770年8月、称徳天皇は没し、公卿の協議により白壁王が即位します(光仁天皇)。本書はこの過程で藤原百川が暗躍したのではないか、と推測します。光仁天皇は即位後ただちに道鏡を追放しますが、政争はこれで終わらず、光仁天皇の後継者とされた他戸親王が皇太子を、その母親の井上内親王が皇后を廃されます。井上内親王は聖武天皇の長女で、聖武天皇を母方祖父とする他戸親王を皇太子とすることが、傍系だった光仁天皇の即位が正当化されたところもありましたが、本書は、光仁天皇には他戸親王より10歳以上年上の山部親王がおり、他戸親王と井上皇后の地位は確固たるものではなかった、と指摘します。本書は、藤原式家が山部親王即位のために他戸親王と井上皇后を排除した、と推測します。光仁朝は称徳朝の政治方針を転換した、と本書は評価します。
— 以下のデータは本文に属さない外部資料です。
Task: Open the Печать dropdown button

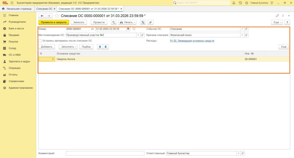Action: click(x=127, y=22)
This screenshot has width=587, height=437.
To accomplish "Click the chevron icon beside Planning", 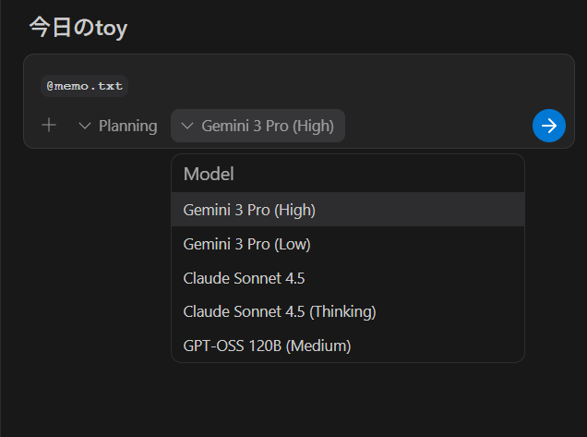I will pyautogui.click(x=85, y=126).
781年4月、山部親王は即位しましたが(桓武天皇)、即位当初には貴族層からの支持が盤石とは言えなかったようです。桓武天皇にとって母の出自の低さは生涯にわたった弱点となり、井上皇后の娘で異母妹となる酒人内親王を妃に迎え、酒人内親王との間に生まれた朝原内親王を、早良親王の廃太子後に後継者とされた安殿親王(平城天皇)の妻とするなどして、この弱点を克服しようとしました。桓武天皇が長岡京へ遷都したのも、自身の権威確立が要因だったようです。出自が弱点の桓武天皇にとって、政治状況が安定しているとはとても言えず、早良親王の廃太子など、桓武朝初期には政争が相次ぎました。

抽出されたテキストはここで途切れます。